── RECORDS SUPPLIED

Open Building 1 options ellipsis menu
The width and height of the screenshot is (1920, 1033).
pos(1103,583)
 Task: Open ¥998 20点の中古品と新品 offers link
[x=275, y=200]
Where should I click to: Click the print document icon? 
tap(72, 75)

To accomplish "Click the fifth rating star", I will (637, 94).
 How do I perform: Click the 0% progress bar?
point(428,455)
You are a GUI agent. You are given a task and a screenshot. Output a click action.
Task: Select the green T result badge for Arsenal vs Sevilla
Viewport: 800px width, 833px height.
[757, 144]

────
── RECORDS SUPPLIED

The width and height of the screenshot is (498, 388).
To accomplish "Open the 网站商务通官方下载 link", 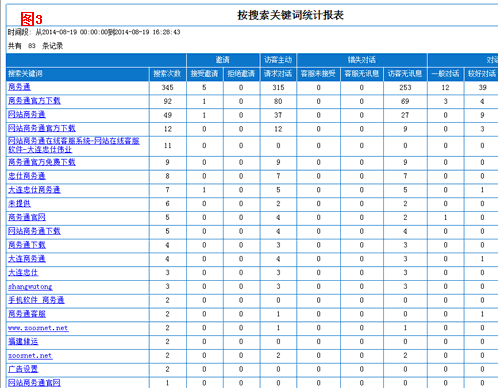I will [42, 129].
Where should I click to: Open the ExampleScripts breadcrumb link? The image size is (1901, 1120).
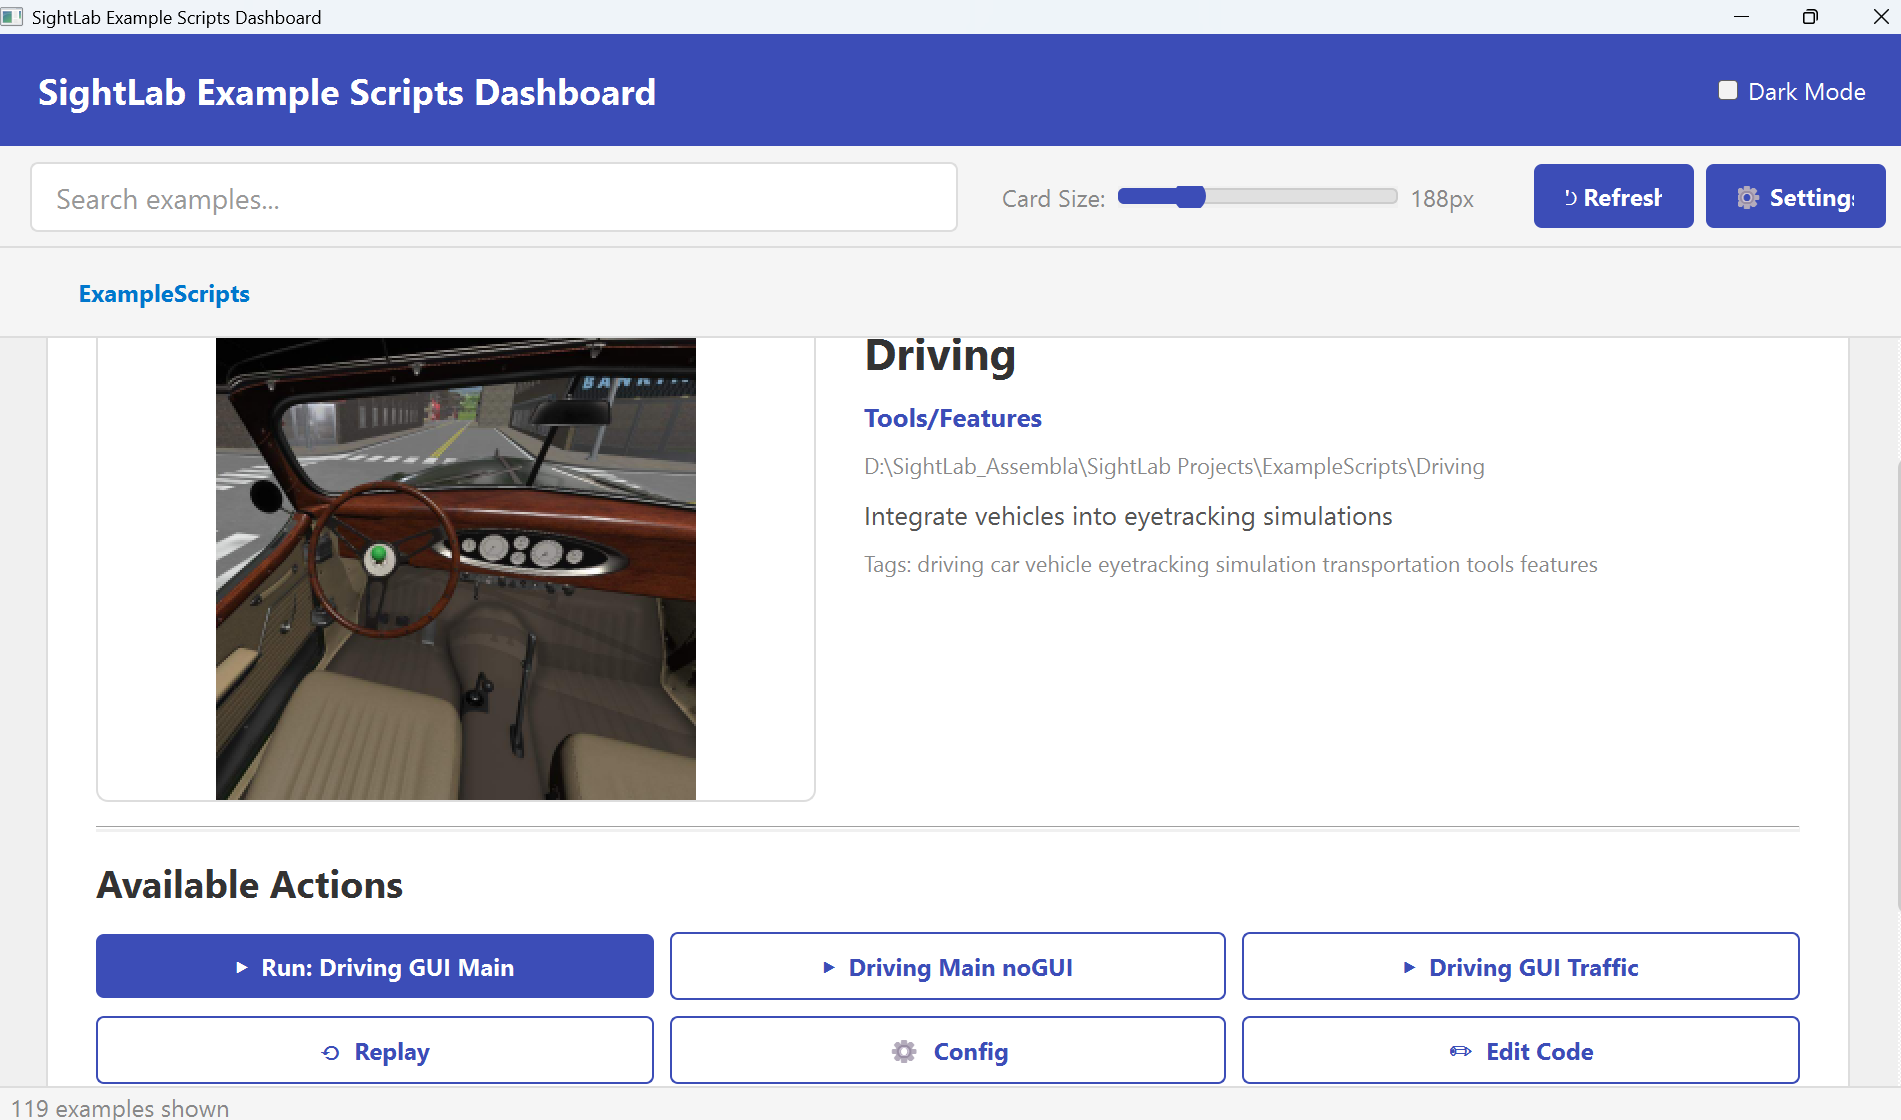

────

Rewrite the data from the line containing "Open Building 1 options ellipsis menu" through the line containing "point(428,455)", changing "rating star" to "review star" and leaving everything else unchanged.

Open Building 1 options ellipsis menu
The width and height of the screenshot is (1920, 1033).
pos(1103,583)
 Task: Open ¥998 20点の中古品と新品 offers link
[x=275, y=200]
Where should I click to: Click the print document icon? 
tap(72, 75)

To accomplish "Click the fifth review star", I will (637, 94).
 How do I perform: Click the 0% progress bar?
point(428,455)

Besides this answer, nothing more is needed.